Once inside he nearly collapsed. Ophelia hadn’t mentioned anything about this. She had specifically told him she needed someone with his skills. He’d assumed he was supposed to be here for his excavation knowledge, although digging foundations had very little in common with rescuing trapped miners. At least he could have faked his way through that role convincing
ly.
How was he going to pretend to be a psychologist? He was an excavator.
He gave up on trying to figure it out and relieved himself. It did make him feel better physically. But now he was left with the problem of impersonating a psychologist front and center.
Erik had never been to a psychologist professionally. There were psychologists who lived in Tarker’s Hollow, of course, but none of them exactly talked shop around town. Who would ever believe he was a psychologist if he didn’t know the first thing about what they did besides sit people on couches?
Or was that a psychiatrist?

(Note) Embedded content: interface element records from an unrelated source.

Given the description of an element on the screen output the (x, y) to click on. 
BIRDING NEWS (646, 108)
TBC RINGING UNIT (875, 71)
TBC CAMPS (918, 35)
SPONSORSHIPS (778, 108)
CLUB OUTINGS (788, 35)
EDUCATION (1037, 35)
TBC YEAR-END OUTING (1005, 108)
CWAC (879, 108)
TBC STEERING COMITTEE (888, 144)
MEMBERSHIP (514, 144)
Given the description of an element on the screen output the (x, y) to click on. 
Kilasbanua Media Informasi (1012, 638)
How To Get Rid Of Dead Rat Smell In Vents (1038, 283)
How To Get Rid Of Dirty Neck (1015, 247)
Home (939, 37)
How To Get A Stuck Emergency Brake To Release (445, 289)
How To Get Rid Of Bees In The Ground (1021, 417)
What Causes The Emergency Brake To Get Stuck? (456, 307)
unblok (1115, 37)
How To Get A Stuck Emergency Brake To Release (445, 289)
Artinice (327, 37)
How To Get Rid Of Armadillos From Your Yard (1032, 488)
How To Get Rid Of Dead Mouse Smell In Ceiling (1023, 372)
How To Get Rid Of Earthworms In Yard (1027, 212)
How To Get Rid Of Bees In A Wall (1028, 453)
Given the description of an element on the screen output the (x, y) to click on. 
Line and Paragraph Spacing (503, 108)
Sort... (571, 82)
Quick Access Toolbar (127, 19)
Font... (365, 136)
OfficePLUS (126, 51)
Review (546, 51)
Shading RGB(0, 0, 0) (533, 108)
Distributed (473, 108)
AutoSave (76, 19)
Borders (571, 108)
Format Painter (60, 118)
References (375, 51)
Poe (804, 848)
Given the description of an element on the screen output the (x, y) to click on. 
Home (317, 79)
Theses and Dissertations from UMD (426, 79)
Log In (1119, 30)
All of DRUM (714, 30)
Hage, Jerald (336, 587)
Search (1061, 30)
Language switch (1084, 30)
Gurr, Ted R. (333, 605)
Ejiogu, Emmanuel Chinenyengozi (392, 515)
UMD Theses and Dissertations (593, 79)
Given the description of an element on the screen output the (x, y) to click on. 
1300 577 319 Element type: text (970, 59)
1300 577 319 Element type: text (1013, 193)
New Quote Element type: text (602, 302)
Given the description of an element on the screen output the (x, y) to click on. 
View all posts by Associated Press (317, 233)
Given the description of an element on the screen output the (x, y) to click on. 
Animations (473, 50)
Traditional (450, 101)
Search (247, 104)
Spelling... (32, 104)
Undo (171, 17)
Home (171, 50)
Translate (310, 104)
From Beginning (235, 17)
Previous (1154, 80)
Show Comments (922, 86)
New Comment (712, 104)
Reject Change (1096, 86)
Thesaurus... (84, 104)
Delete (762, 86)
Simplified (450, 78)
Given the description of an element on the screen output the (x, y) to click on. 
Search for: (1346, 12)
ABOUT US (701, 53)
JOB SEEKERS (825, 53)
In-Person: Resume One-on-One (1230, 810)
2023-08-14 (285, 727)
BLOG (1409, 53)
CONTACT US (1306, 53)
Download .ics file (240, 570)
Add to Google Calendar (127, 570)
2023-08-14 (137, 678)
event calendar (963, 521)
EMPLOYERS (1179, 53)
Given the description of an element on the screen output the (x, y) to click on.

What was the difference?
Shit.
He didn’t have time to dwell on it. He needed to get out of the bathroom before the sheriff started thinking something was wrong with him.
The sheriff. Oh man. No wonder the sheriff was expecting someone else. Erik was wearing work boots, jeans and an old white T with a flannel on top. And driving a truck.
He stifled the laughter that threatened. He was going to need a psychologist himself by the time this was over. Taking a deep breath, he looked at himself in the mirror and willed himself to believe it was going to be okay.
He pushed open the bathroom door and strode back over to the sheriff.
“Thanks, I feel like myself again,” he said as jovially as he could. “Can you direct me to wherever the emergency workers are staying?”
“Well, Doc, you’ve got a choice. The workers were all put up in trailers out near the site, and I’m sure they have room for you there. But since you’re one of our kind, I have a better option for you. The Millers live in town and they have a room to let. They’re great people. LeeAnn’s husband is our alpha, and he’s down in that mine, so they could use a distraction right now. Would you be interested?”
Shit. Erik had to think fast.
If he went with the emergency workers, who were not from Copper Creek, they would quickly realize he wasn’t a real psychologist. If he went with the Millers, they would quickly realize he wasn’t a wolf.
The sheriff’s kind look was beginning to go cold, and Erik read between the lines. The Millers were wolves. Wolves stuck together.